Убить или быть убитым
— Хорошо, — мягко сказала Кейт. — Теперь вопрос в том, могу ли я верить тебе. Все это может быть ловушкой, Доулиш. Мне кажется, лучше бы ты был мертв.
— Хорошо, убейте меня. А что дальше?
— Если ты не расскажешь им, они не смогут добраться до меня или Мартсона.
— Ты так думаешь? — усомнился Доулиш. — Возможно, ты права. Но мне нравится быть непохожим на других, и я сделал так, что заговорю и после своей смерти. Я назвал тебя, Мартсона, Стина, Кена и Малигэна. Не в завещании. Я оставил письмо, которое будет распечатано после моей смерти. Иногда приходится делать совершенно очевидные вещи, ты знаешь это.
— Я поговорю с Мартсоном, — пообещала она.

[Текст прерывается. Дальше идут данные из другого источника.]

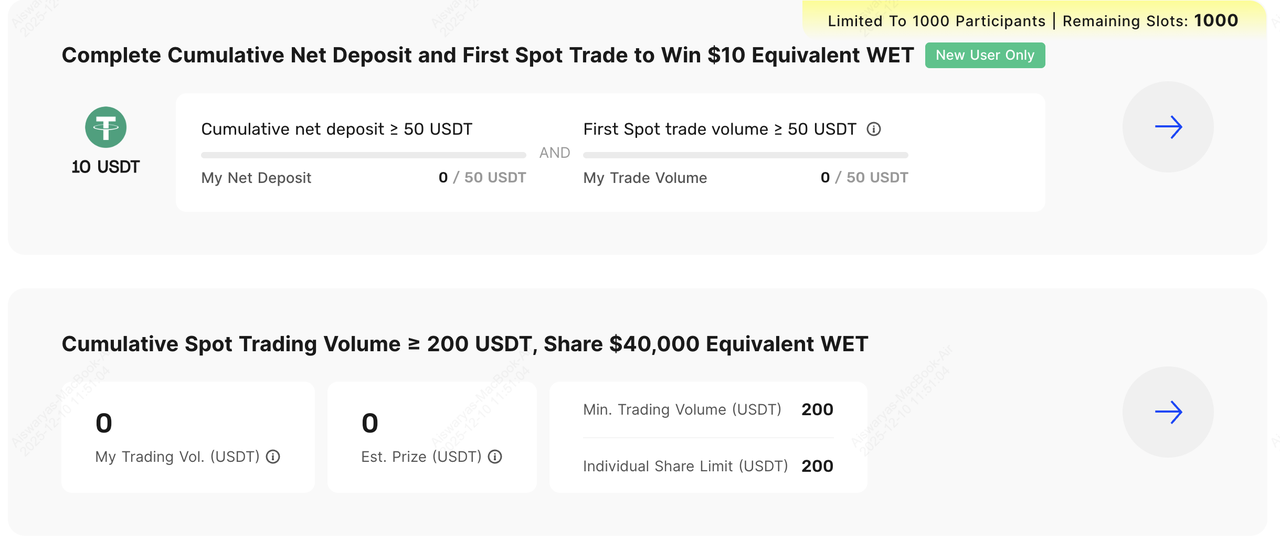This screenshot has height=541, width=1280.
Task: Click the Cumulative net deposit ≥ 50 USDT text
Action: click(336, 129)
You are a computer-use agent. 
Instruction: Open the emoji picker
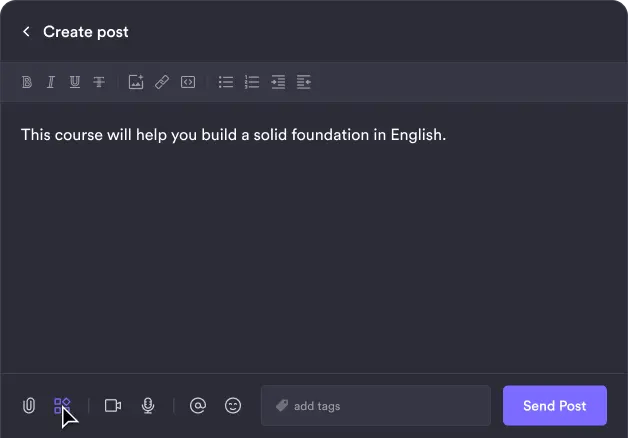tap(233, 406)
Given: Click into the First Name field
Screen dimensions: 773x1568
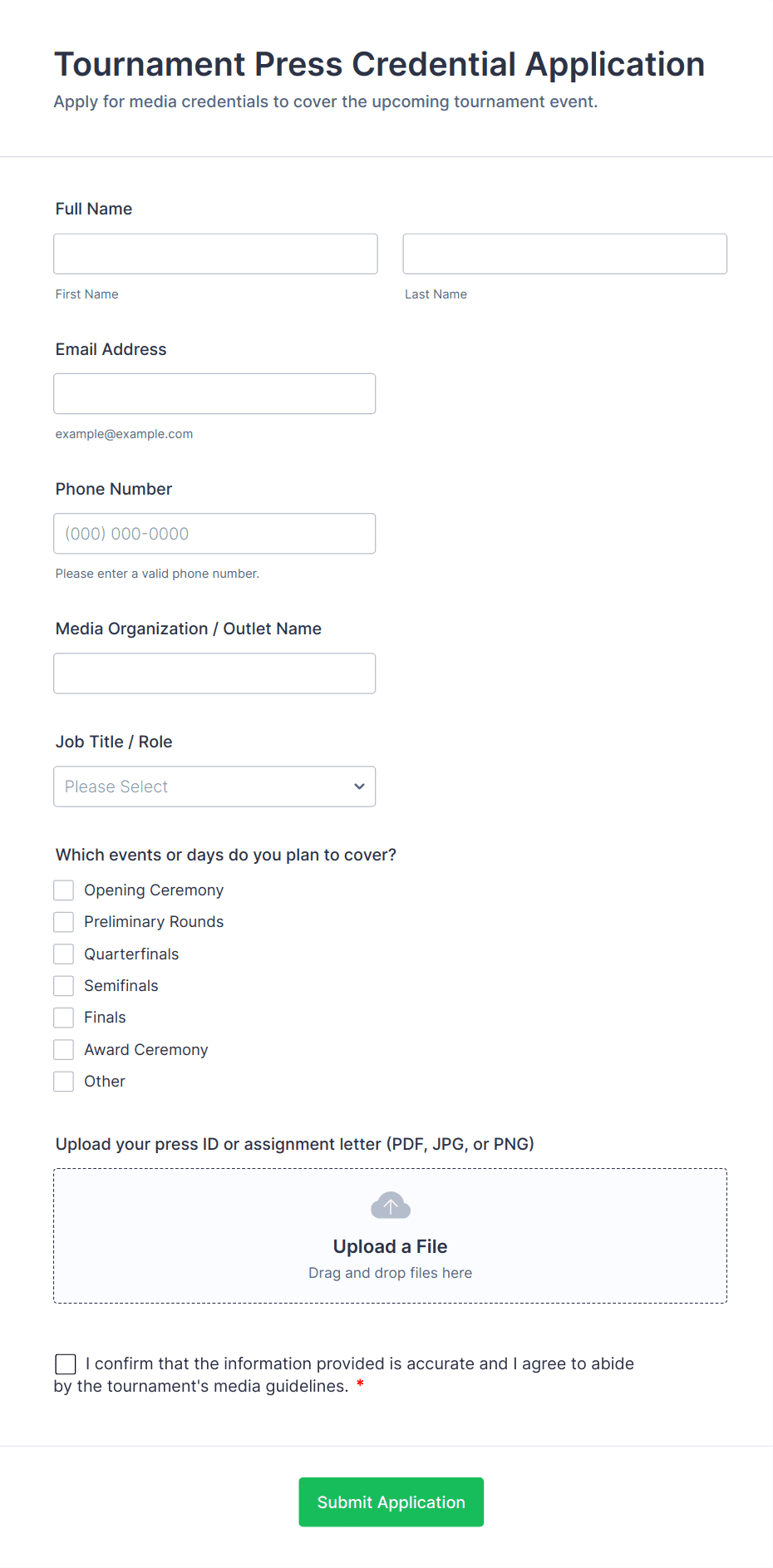Looking at the screenshot, I should (x=215, y=254).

— Ты помнишь, почему я спустил Мартсона с лестницы? Он не захотел вести игру по моим правилам. Первое условие совместной работы — это свобода Хелен. Я хочу, чтобы через два часа она была здесь. Если она не придет — никаких дел, и вы будете загнаны в подполье.

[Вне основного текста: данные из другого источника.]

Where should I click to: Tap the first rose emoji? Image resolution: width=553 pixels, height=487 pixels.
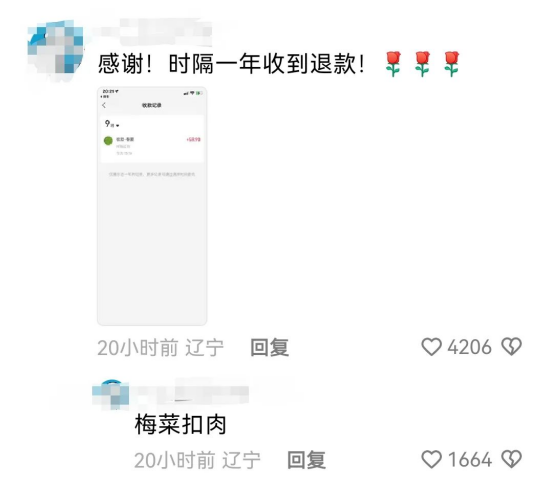coord(393,64)
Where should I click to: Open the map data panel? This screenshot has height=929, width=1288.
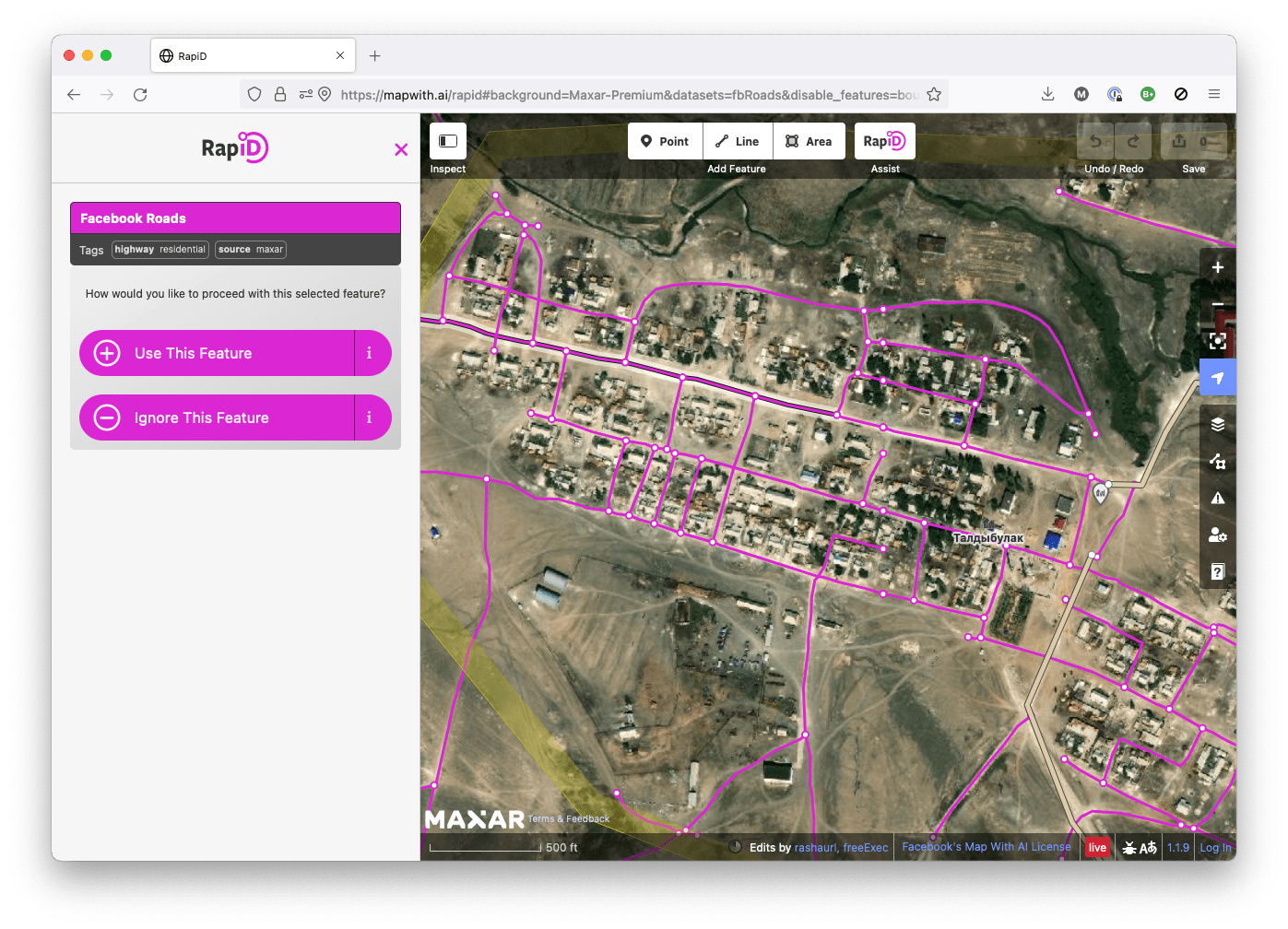click(x=1217, y=461)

Она вышла. Он не слышал, как за ней закрылась дверь.
Тим Джереми вернулся через час после того, как учила Кейт. Он не был пьян, но, несомненно, был навеселе. Ленивой походкой он подошел к Доулишу, который сидел в кресле. Болели ноги, болела рука, разламывалась голова. У него не было желания оправдываться перед Тимоти.
— Прелестная Хелен уже ушла! — сказал Тим. — Я не ханжа. Но, вероятно, мой предок был викторианцем или каким-то пуританином. Кроме того…
— Забудь это «кроме того». Твой предок-пуританин не очень-то хорошо поработал.
Ему нужно было убедить Тима, что его, Тима, выводы справедливы. Если он собирается работать с Кейт, это должно быть секретом его и полиции. Никто другой не должен знать, пока. Даже Фелисити. Может быть, в этом не было логики, но он был убежден более чем когда-либо, что поступает правильно.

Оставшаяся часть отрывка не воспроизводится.